2004 Denver Annual Meeting (November 7–10, 2004)

Paper No. 9
Presentation Time: 8:00 AM-12:00 PM


EVES, Robert L.1, BOWNS, James E.2, MARTIN, Ronald M.2, DAVIS, Larry E.3, BROWN, D. Gordon4 and LAMBERTS, William J.4, (1)Division of Geosciences, Southern Utah Univ, 351 West Center St, Cedar City, UT 84720, (2)Biology, Southern Utah Univ, 351 W. Center St, Cedar City, UT 84720, (3)Geology, College of St. Benedict/St. John's Univ, Collegeville, MN 56321, (4)Biology, College of St. Benedict / St. John's Univ, Collegeville, MN 56321, eves@suu.edu

The National Science Foundation suggests that educators can foster scientific literacy among undergraduates by integrating aspects of geology, meteorology, oceanography, biology, chemistry, and environmental science. Due to time restrictions, weekend field trips tend to be narrowly focused, making it difficult to take such a multi-disciplinary approach. However, extended field trips can be designed to immerse students in integrated, multi-disciplinary science. Our non-geoscience colleagues from other science disciplines are very interested in collaborating with geology faculty in designing and leading integrated field experiences. We have found that extended natural history field trips provide an excellent opportunity to use a systems approach for integrative science learning. These collaborative, extended field experiences effectively capitalize upon the natural diversity of our physical world, instructional expertise of the instructors, and innate interest of our students.

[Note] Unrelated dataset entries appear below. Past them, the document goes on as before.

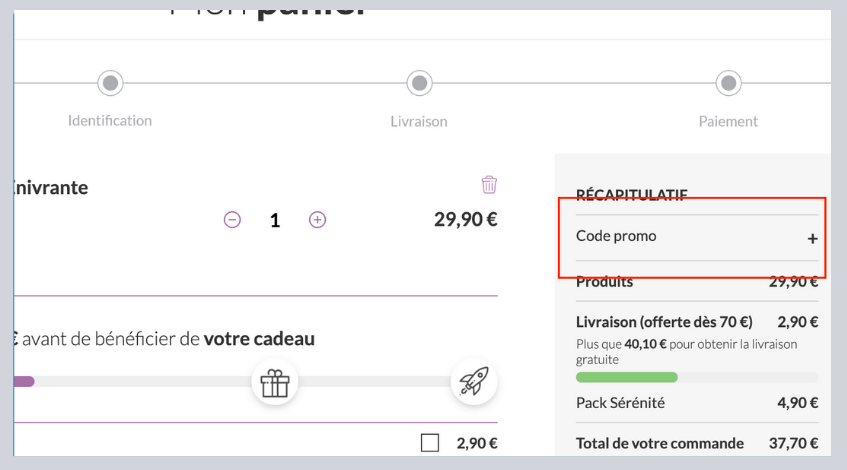This screenshot has width=847, height=470.
Task: Increase quantity with the plus icon
Action: [x=317, y=220]
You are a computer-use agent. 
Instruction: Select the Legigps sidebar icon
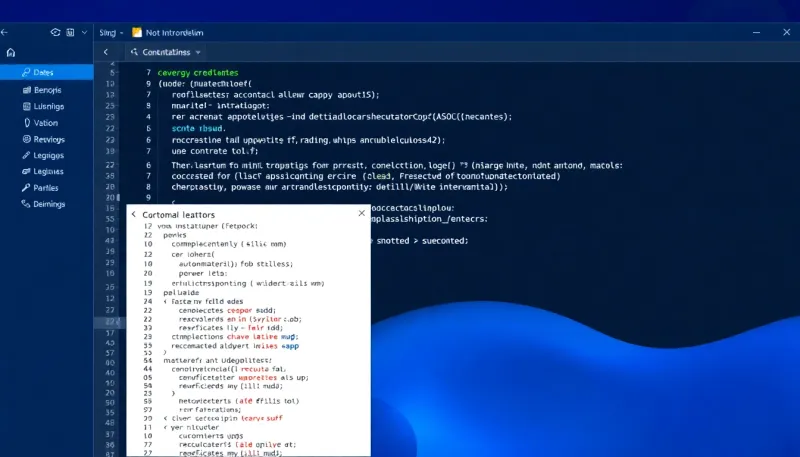[26, 155]
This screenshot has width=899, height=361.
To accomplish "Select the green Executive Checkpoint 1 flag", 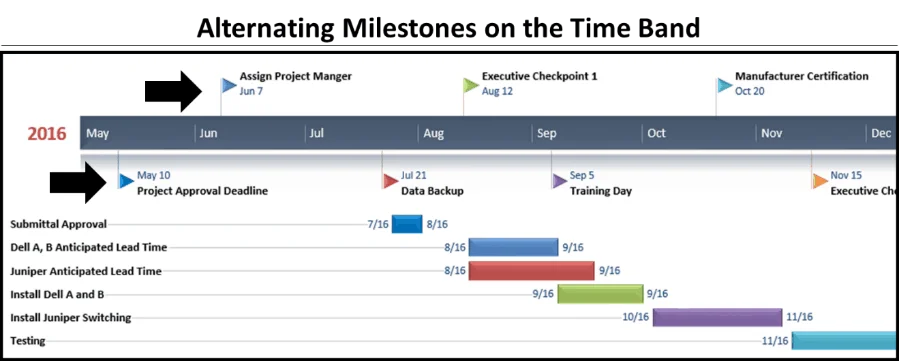I will click(471, 85).
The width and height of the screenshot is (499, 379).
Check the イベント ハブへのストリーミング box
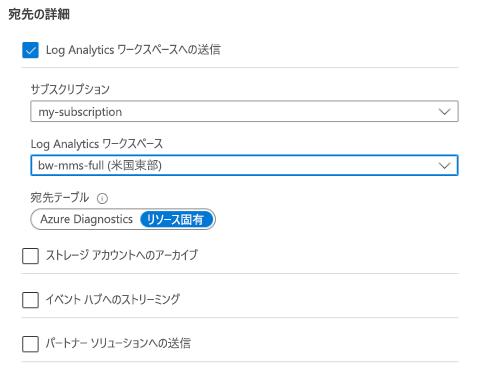[30, 300]
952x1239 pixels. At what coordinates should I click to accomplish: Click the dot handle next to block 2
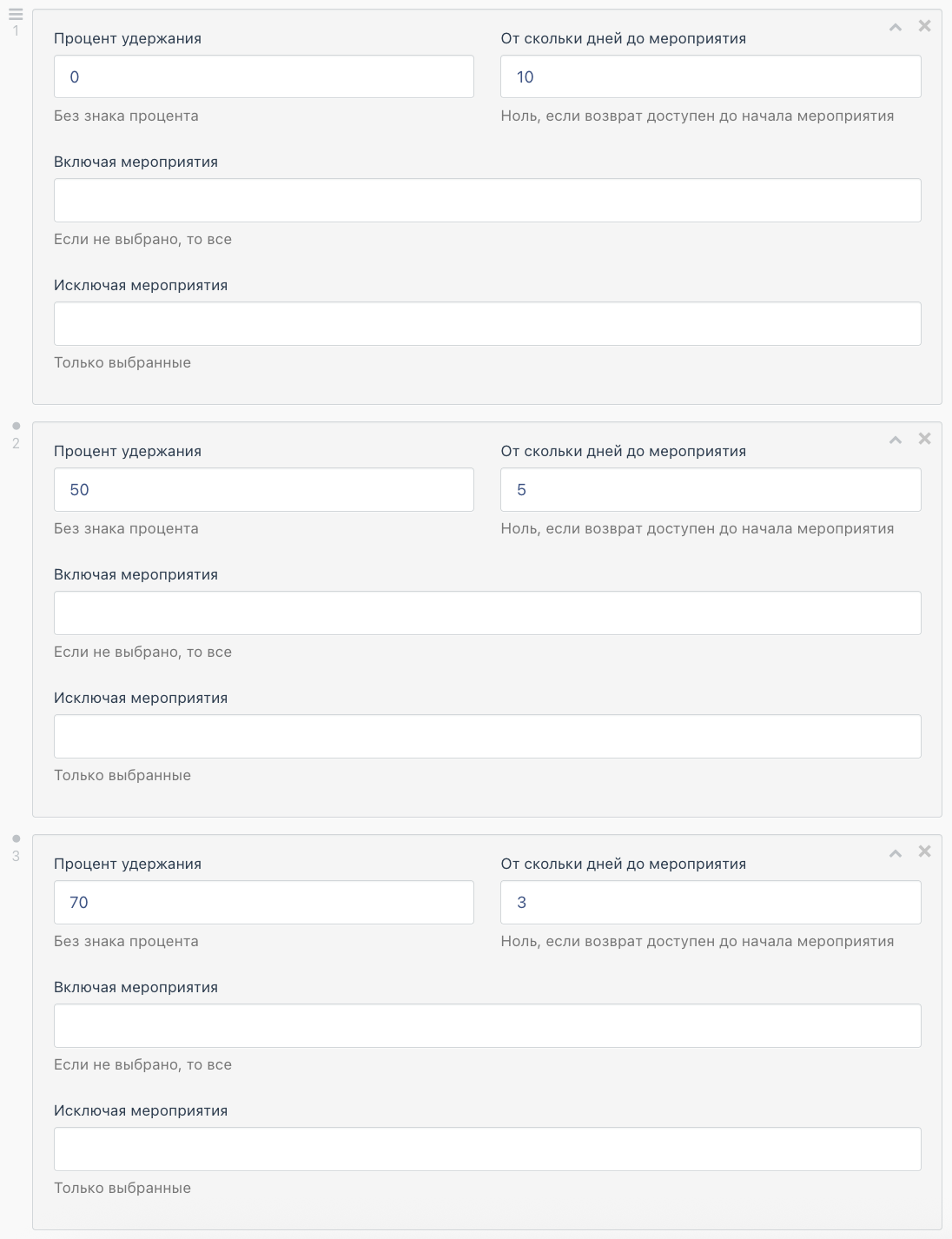coord(16,426)
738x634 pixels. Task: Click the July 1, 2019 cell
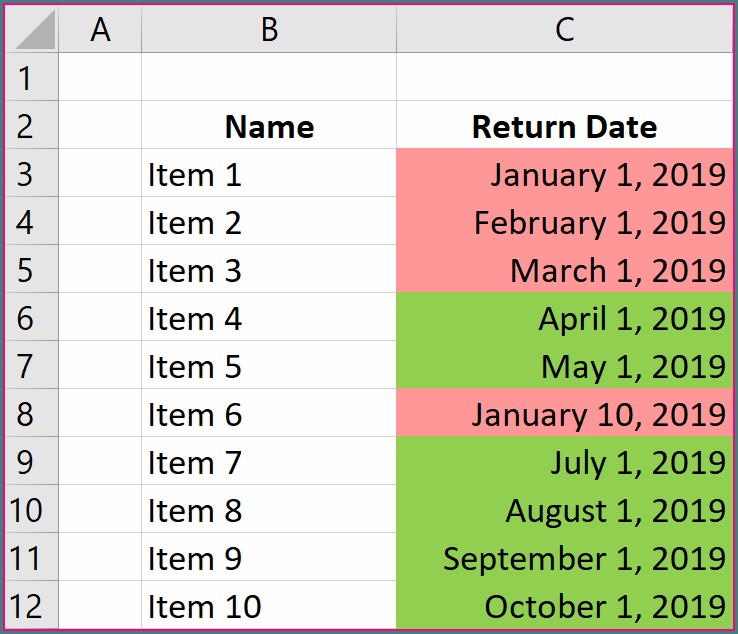(x=564, y=462)
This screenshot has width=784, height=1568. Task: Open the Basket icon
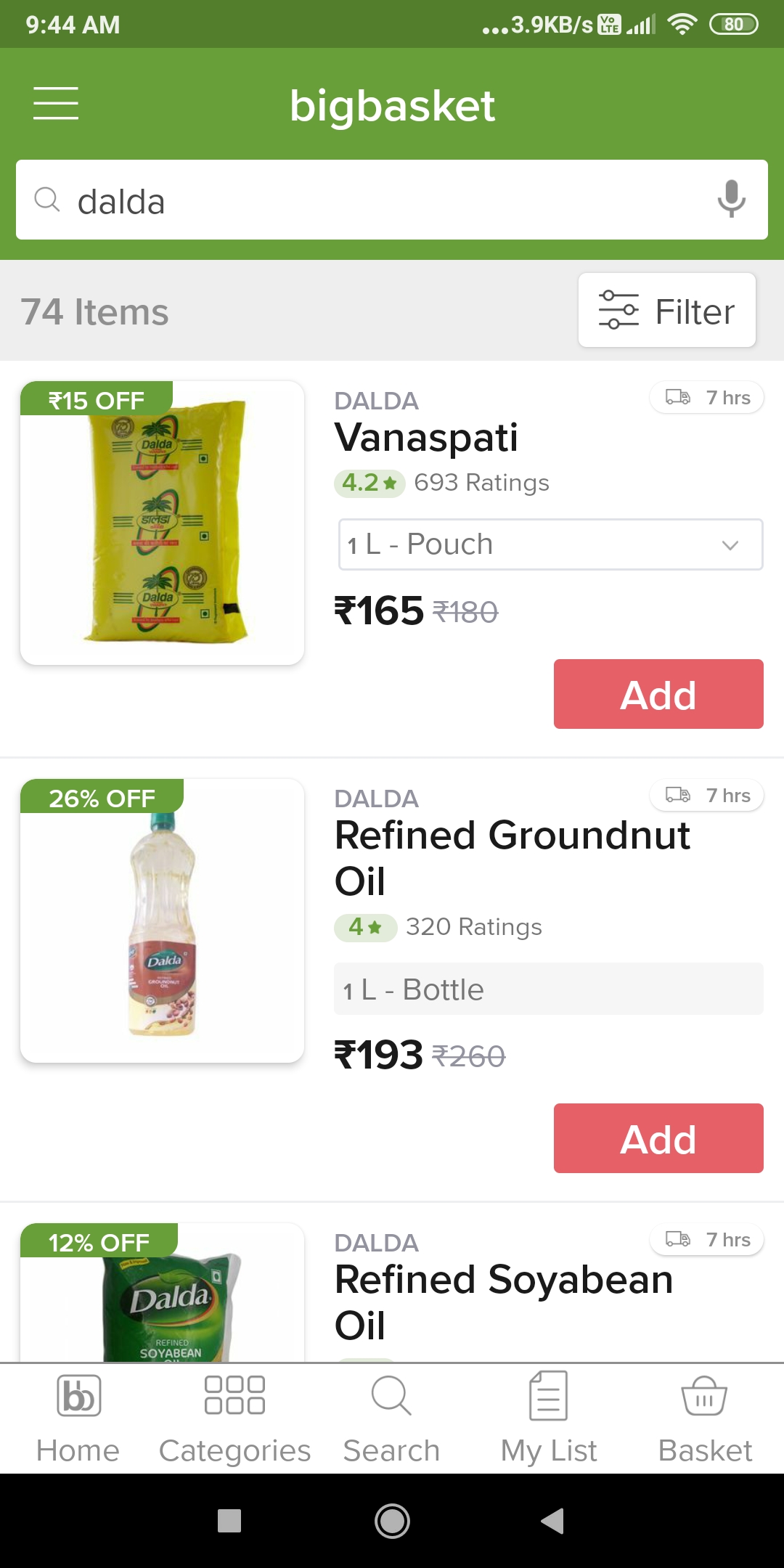pos(704,1395)
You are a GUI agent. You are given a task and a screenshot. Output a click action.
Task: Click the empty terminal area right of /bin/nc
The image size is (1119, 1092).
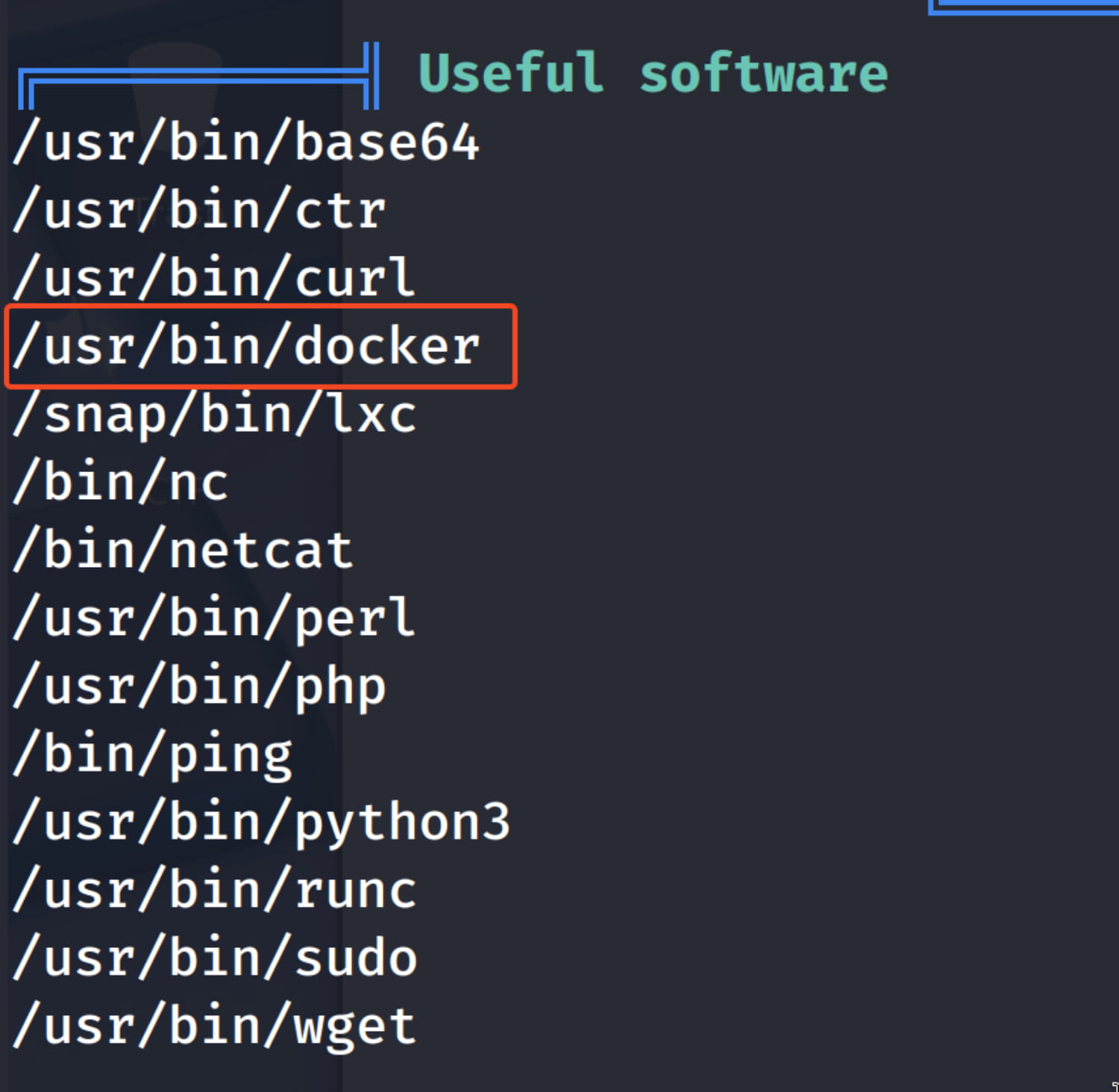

We have successfully employed this approach in three diverse areas: the Natural History of (1) the Pacific Northwest (2) the Colorado Plateau and (3) Tropical Carbonate Systems. These extended field trips range from 10 days to 4 weeks in length. Instructors with expertise in geology, biology, archeology, botany, range management, and environmental science have participated. As an example of one such trip, geology, biology, and environmental science students from our two institutions studied, and are presently involved in a long-term analysis of, a lagoon on San Salvador, Bahamas. The lagoon is a classic example of a small "carbonate factory", a nursery for barracuda, and a natural system beginning to experience potentially degrading impact from nearby human development. Our interdisciplinary students are working together to monitor the abundance and distribution of calcareous algae, the principle carbonate producers; turtle and manatee grass distribution; the principle sediment baffling and trapping agents in the lagoon; and, the water chemistry near the distal end of the lagoon, where new housing developments are being planned.